No, I want to tell her, we’re not.
“They’ll be back late morning, when the bar opens. But sometimes they have customers earlier than that.” She wrinkles her nose. “Usually the druggies looking for a fix.”
“What’s the routine,” Walker says from her cage. “What happens when they come in?”
Miranda shrugs. “Traders start coming in. Many are just here for the essentials. Medication, ammunition, or even food. But others like the dirty stuff. They know this is the place to feed their habit. A few buy women for an hour. Some for longer.”
“Where do they trade the girls? Do they just walk in here?” Walker asks.
“See that mirror?” She points to a section over the pool tables. It has a good view of the cages. “I think it’s a two-way. The men pick who they want from there and then Rebecca says there’s a little office down that back hall. They have it set up for entertaining the customers.”
I can’t contain the chill running down my back.
“Our men,” I ask. “Why di
dn’t they just kill them when we got here? What’s up with the torture routine?”
Miranda’s face softens. “As far as I can tell they had the unfortunate luck of being with you. Butch doesn’t like men who actually respect women. They get strung up as a deterrent for anyone who thinks of going against him.”
Rebecca tugs on her sleeve. Miranda wraps her arm around her sister and asks, “What’s up, babe?”

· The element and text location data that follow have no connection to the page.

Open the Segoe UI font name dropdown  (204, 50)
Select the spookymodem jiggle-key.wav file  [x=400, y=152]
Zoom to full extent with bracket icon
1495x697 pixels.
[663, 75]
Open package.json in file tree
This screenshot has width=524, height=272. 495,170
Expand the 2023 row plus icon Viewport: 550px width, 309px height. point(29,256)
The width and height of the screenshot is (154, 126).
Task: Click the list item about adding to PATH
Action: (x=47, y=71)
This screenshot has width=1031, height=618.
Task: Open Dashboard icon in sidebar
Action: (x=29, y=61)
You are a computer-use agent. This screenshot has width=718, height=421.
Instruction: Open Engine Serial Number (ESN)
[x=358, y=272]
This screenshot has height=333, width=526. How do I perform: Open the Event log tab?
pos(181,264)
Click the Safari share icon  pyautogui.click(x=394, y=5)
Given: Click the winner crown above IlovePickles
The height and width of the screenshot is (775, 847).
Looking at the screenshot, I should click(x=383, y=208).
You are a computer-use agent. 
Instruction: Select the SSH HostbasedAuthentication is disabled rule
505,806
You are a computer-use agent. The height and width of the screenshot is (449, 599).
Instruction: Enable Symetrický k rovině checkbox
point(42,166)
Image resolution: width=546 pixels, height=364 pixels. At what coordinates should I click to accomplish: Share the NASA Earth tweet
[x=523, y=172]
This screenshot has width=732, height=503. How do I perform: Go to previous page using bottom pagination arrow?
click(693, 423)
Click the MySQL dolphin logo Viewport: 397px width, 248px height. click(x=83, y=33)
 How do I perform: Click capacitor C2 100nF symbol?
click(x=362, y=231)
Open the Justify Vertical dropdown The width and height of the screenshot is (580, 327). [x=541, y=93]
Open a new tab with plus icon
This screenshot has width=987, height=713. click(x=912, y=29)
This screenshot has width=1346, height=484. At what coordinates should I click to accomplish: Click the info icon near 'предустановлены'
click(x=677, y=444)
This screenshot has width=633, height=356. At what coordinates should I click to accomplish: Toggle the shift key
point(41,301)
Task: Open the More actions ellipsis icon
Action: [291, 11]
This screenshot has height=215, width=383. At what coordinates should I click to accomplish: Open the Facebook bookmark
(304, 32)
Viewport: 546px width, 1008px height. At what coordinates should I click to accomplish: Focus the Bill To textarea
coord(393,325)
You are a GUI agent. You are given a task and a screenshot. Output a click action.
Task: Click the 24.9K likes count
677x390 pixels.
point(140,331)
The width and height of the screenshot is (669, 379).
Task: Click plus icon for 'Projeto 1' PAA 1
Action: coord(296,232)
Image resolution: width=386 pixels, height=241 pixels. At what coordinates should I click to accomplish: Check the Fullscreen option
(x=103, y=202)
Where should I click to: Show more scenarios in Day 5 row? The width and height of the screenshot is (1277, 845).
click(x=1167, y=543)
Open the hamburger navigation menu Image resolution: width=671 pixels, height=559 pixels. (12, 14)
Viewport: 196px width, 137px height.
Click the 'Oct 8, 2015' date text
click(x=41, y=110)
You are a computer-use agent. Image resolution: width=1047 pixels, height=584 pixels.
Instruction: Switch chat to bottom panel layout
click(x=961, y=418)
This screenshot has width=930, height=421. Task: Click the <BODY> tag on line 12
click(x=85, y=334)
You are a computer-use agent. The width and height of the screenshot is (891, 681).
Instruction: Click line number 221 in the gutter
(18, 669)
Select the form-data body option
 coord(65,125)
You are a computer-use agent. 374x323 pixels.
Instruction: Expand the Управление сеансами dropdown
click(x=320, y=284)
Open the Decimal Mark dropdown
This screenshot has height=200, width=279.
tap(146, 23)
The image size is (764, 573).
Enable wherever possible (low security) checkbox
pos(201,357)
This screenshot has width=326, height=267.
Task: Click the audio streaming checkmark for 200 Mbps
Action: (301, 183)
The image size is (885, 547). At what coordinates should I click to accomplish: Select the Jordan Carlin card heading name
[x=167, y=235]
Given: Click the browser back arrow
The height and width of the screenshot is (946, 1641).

“The man that came to see me yesterday? He’s nice.” Bile rises in my throat. “He didn’t hurt me. We just talked.”
Miranda gives her a forced smile. “That’s good. Maybe not everyone in this Godforsaken town is a monster.”
“What do you think?” I ask Walker, who has moved as close as possible.
“I’m not sure yet.” Confirming she’s already working out a plan. It’s what she does. It’s probably her superpower, although this is the tightest moment we’ve ever been in. Worse than Eaters or Hybrids. They just want to kill or snack on us. This guy? He wants to destroy our bodies and minds.
“Well let me know,” I say as though it’s that easy. If we only had to worry about one of us I think we could make it happen, but there’s five. I spare a glance at Miranda and her sister, then the other woman still bundled in Jane’s coat. Make that closer to ten.
I catch Jane pressing the back of her hand on the forehead of the woman in the cage with her. She whispers something to her and her gentleness surprises me. Is this what it takes to get my sister to show a little compassion?
I manipulate my jacket into a pillow and lean against the bars. We need sleep to fight back, which is what I plan to do in the morning—one way or the other.
3
I wake with a jerk, confused about where I am. My back and neck protest any movement but then I see Miranda next to me. Her face reflects a quiet fear—that’s when I notice Butch’s ugly face leering through the bars.
“Jesus,” I mutter rubbing my eyes. “That’s the last thing I want to see first thing in the morning.”
Miranda and Rebecca both stiffen next to me and before I can react Butch has lunged through the bars, catching me with a meaty hand on my throat. I struggle for air against his strong grip.